#### Materials provided
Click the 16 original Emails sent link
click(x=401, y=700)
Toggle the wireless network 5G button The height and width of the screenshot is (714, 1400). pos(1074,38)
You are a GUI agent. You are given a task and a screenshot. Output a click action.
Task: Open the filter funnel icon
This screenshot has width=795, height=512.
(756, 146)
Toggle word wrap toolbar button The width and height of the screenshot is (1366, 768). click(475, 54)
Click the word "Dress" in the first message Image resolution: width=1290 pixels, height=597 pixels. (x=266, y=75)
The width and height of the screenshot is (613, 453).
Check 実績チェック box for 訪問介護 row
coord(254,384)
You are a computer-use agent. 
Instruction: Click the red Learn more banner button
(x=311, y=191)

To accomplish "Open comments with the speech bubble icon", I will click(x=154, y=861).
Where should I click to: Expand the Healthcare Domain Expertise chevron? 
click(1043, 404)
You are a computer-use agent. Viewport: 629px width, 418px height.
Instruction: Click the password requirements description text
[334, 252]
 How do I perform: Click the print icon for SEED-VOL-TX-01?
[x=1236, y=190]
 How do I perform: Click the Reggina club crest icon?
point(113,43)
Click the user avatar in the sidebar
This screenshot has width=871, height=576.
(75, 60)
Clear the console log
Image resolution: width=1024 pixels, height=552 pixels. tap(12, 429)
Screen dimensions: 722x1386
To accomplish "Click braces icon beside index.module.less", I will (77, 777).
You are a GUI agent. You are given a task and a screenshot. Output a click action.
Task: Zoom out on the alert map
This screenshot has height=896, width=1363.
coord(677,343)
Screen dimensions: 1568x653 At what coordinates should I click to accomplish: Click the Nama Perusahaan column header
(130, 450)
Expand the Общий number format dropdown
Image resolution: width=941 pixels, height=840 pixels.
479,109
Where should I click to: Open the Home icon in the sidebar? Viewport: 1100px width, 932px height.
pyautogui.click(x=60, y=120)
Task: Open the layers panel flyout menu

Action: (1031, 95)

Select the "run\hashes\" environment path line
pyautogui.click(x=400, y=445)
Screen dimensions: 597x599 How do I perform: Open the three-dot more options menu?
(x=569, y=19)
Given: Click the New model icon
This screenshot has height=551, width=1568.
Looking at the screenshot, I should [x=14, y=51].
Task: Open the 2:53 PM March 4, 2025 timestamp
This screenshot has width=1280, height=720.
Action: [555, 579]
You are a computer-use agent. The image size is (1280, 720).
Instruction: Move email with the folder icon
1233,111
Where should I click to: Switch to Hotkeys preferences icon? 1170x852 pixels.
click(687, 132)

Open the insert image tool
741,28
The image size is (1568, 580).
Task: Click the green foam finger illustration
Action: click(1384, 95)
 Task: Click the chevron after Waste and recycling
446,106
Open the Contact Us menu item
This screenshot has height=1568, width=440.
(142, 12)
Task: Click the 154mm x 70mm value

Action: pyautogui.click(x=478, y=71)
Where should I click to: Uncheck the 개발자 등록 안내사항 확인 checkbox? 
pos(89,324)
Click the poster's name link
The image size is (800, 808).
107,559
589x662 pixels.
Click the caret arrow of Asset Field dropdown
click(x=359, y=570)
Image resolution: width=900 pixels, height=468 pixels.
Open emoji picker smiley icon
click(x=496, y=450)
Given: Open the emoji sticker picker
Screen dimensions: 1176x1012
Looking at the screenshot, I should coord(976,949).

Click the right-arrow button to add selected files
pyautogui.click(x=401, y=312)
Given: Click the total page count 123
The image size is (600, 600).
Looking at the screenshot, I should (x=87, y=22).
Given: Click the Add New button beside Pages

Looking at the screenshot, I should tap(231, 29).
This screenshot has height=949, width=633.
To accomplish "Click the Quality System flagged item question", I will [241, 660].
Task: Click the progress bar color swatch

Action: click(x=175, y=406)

#### Try it
Repeat all of the data exactly. Include every line.

#### Task solution
Click the 16 original Emails sent link
click(x=401, y=700)
Toggle the wireless network 5G button The height and width of the screenshot is (714, 1400). pos(1074,38)
You are a GUI agent. You are given a task and a screenshot. Output a click action.
Task: Open the filter funnel icon
This screenshot has width=795, height=512.
(756, 146)
Toggle word wrap toolbar button The width and height of the screenshot is (1366, 768). click(475, 54)
Click the word "Dress" in the first message Image resolution: width=1290 pixels, height=597 pixels. (x=266, y=75)
The width and height of the screenshot is (613, 453).
Check 実績チェック box for 訪問介護 row
coord(254,384)
You are a computer-use agent. 
Instruction: Click the red Learn more banner button
(x=311, y=191)

To accomplish "Open comments with the speech bubble icon", I will click(x=154, y=861).
Where should I click to: Expand the Healthcare Domain Expertise chevron? 
click(1043, 404)
You are a computer-use agent. Viewport: 629px width, 418px height.
Instruction: Click the password requirements description text
[334, 252]
 How do I perform: Click the print icon for SEED-VOL-TX-01?
[x=1236, y=190]
 How do I perform: Click the Reggina club crest icon?
point(113,43)
Click the user avatar in the sidebar
This screenshot has width=871, height=576.
(75, 60)
Clear the console log
Image resolution: width=1024 pixels, height=552 pixels. tap(12, 429)
Screen dimensions: 722x1386
To accomplish "Click braces icon beside index.module.less", I will (77, 777).
You are a GUI agent. You are given a task and a screenshot. Output a click action.
Task: Zoom out on the alert map
This screenshot has height=896, width=1363.
coord(677,343)
Screen dimensions: 1568x653 At what coordinates should I click to accomplish: Click the Nama Perusahaan column header
(130, 450)
Expand the Общий number format dropdown
Image resolution: width=941 pixels, height=840 pixels.
479,109
Where should I click to: Open the Home icon in the sidebar? Viewport: 1100px width, 932px height.
pyautogui.click(x=60, y=120)
Task: Open the layers panel flyout menu

Action: (1031, 95)

Select the "run\hashes\" environment path line
pyautogui.click(x=400, y=445)
Screen dimensions: 597x599 How do I perform: Open the three-dot more options menu?
(x=569, y=19)
Given: Click the New model icon
This screenshot has height=551, width=1568.
Looking at the screenshot, I should [x=14, y=51].
Task: Open the 2:53 PM March 4, 2025 timestamp
This screenshot has width=1280, height=720.
Action: [555, 579]
You are a computer-use agent. The image size is (1280, 720).
Instruction: Move email with the folder icon
1233,111
Where should I click to: Switch to Hotkeys preferences icon? 1170x852 pixels.
click(687, 132)

Open the insert image tool
741,28
The image size is (1568, 580).
Task: Click the green foam finger illustration
Action: click(1384, 95)
 Task: Click the chevron after Waste and recycling
446,106
Open the Contact Us menu item
This screenshot has height=1568, width=440.
(142, 12)
Task: Click the 154mm x 70mm value

Action: pyautogui.click(x=478, y=71)
Where should I click to: Uncheck the 개발자 등록 안내사항 확인 checkbox? 
pos(89,324)
Click the poster's name link
The image size is (800, 808).
107,559
589x662 pixels.
Click the caret arrow of Asset Field dropdown
click(x=359, y=570)
Image resolution: width=900 pixels, height=468 pixels.
Open emoji picker smiley icon
click(x=496, y=450)
Given: Open the emoji sticker picker
Screen dimensions: 1176x1012
Looking at the screenshot, I should coord(976,949).

Click the right-arrow button to add selected files
pyautogui.click(x=401, y=312)
Given: Click the total page count 123
The image size is (600, 600).
Looking at the screenshot, I should (x=87, y=22).
Given: Click the Add New button beside Pages

Looking at the screenshot, I should tap(231, 29).
This screenshot has height=949, width=633.
To accomplish "Click the Quality System flagged item question", I will [241, 660].
Task: Click the progress bar color swatch

Action: click(x=175, y=406)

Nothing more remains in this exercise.